• _EXERCISE REQUIREMENTS_
List each line of the data that holds the string "badge", please.

• _RECORDS FOR THIS TASK_
● ● ● ●

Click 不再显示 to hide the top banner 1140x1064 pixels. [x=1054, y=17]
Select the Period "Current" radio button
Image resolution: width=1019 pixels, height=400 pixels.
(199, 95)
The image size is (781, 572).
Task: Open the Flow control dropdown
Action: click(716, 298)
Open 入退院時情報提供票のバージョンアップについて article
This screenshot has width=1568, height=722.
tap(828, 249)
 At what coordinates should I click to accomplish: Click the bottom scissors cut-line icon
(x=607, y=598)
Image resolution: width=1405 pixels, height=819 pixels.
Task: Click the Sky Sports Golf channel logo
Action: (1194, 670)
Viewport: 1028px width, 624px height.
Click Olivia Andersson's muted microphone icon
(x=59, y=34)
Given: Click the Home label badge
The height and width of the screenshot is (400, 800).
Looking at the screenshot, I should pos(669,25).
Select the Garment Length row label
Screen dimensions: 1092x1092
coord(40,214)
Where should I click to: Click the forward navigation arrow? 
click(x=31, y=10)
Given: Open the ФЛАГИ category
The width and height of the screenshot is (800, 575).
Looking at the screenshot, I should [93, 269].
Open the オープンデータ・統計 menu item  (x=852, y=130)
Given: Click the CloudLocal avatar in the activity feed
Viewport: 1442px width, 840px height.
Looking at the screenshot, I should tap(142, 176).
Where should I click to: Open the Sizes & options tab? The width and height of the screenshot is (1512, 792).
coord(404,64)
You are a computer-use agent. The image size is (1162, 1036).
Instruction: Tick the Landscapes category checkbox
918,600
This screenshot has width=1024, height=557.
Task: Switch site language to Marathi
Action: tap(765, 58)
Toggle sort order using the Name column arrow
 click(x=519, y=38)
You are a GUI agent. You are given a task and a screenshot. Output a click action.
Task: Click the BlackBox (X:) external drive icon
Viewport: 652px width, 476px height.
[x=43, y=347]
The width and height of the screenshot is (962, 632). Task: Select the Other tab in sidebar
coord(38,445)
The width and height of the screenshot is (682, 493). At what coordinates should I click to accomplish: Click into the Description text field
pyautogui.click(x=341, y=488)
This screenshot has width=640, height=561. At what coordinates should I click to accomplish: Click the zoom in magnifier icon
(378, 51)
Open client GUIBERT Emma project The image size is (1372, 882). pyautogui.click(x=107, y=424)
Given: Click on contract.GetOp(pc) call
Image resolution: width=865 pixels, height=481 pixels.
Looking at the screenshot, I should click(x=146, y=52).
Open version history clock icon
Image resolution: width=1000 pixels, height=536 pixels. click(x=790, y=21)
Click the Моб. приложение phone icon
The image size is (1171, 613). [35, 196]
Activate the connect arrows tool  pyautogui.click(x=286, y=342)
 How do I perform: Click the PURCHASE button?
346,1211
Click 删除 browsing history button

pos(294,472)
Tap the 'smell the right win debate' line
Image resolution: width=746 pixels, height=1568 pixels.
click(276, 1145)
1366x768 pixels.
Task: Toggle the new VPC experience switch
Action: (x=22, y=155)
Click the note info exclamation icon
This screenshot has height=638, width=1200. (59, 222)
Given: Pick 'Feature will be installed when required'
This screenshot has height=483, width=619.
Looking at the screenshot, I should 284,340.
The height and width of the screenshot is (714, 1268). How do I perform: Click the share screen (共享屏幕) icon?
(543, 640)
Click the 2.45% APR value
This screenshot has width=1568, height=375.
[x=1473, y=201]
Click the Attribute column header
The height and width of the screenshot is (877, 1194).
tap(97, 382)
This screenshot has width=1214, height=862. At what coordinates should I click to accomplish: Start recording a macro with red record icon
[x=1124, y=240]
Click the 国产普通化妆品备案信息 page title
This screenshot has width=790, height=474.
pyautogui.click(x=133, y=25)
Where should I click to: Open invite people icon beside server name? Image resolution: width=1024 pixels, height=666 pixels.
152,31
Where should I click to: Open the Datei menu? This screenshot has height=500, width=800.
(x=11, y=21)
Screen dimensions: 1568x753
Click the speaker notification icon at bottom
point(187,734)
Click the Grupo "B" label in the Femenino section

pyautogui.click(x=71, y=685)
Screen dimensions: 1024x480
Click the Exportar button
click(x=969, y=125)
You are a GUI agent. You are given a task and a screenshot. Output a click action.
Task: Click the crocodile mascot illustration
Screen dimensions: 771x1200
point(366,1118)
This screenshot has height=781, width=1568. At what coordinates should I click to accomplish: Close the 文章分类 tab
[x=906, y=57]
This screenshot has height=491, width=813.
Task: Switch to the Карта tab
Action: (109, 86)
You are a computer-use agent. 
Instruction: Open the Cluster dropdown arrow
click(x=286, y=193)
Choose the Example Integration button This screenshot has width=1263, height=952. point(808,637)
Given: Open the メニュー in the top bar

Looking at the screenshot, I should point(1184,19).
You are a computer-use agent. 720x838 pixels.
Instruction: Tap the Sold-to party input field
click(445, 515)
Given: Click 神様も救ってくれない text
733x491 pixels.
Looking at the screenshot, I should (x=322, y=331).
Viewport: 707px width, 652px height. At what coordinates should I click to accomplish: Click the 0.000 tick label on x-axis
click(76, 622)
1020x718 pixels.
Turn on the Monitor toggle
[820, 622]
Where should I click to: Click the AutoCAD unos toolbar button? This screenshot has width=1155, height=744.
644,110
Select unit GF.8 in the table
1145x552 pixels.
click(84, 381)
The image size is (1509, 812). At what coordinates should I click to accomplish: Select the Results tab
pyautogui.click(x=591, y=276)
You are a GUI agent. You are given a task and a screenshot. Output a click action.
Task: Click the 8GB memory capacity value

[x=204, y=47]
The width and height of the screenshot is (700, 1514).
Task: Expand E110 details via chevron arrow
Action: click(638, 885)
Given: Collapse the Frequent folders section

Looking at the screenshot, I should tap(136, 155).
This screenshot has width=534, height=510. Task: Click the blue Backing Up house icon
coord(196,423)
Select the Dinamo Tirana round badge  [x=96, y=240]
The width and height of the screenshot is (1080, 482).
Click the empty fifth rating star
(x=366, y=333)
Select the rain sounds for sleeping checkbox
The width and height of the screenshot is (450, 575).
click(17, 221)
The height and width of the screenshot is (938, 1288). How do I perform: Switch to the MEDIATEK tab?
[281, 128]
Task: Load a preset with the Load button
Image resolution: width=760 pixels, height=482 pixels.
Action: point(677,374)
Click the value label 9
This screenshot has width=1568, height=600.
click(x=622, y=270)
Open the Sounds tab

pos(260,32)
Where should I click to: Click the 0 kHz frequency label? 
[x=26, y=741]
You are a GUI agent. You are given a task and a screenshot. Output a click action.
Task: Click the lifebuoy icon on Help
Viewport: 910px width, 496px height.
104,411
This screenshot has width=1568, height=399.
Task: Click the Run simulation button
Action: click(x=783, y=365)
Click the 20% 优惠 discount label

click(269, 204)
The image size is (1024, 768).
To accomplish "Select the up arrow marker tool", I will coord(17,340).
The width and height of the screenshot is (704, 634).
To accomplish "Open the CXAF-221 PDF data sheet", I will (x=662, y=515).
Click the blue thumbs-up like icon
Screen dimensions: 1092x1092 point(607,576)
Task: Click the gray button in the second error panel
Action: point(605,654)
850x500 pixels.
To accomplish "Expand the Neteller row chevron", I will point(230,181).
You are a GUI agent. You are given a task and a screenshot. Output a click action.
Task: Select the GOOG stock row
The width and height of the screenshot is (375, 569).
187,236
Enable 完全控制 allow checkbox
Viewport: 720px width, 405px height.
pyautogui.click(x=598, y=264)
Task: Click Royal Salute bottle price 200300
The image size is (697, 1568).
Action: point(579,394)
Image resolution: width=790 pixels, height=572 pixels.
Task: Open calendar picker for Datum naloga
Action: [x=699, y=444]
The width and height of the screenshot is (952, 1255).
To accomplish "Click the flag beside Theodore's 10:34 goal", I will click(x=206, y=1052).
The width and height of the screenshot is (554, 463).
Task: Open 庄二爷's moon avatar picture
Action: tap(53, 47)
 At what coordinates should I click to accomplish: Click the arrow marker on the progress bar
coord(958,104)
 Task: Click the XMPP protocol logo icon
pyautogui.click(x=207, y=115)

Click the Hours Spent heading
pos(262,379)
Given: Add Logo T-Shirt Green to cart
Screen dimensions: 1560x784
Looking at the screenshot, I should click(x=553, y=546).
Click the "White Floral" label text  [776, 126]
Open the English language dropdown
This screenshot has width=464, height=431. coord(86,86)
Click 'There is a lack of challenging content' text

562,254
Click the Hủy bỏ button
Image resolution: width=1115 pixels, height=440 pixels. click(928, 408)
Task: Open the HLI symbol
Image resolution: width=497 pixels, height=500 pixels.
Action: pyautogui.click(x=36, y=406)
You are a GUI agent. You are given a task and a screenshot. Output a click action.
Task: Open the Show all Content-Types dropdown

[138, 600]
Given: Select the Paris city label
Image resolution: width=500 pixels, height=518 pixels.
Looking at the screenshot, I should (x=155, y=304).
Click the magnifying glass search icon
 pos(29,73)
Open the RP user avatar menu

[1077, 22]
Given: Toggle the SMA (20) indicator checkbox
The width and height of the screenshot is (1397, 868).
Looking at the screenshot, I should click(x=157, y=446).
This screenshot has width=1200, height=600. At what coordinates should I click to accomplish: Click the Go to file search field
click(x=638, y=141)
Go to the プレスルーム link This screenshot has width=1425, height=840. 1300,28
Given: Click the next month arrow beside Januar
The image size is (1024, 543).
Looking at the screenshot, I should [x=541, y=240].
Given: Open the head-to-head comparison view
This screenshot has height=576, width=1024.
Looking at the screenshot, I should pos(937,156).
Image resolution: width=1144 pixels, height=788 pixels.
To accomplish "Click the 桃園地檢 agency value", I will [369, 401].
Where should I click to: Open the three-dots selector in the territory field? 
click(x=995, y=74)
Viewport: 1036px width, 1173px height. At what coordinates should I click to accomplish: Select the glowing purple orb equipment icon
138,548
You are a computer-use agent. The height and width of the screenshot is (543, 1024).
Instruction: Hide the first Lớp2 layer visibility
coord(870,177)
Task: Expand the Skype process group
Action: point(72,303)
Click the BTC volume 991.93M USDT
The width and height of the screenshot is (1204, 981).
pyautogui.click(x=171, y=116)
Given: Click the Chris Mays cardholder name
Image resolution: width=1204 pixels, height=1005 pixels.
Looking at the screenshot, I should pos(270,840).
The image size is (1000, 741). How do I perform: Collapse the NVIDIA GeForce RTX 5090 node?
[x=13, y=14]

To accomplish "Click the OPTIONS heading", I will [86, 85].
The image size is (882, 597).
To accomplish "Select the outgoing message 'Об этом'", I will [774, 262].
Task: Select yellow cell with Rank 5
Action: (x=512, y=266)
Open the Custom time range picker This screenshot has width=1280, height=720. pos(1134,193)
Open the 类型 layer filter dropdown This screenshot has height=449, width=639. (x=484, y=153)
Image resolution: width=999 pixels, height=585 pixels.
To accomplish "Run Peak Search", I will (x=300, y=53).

● ● ● ●

• _ANSWER AREA_
Given: Click the Home label badge
Select the Dinamo Tirana round badge  [x=96, y=240]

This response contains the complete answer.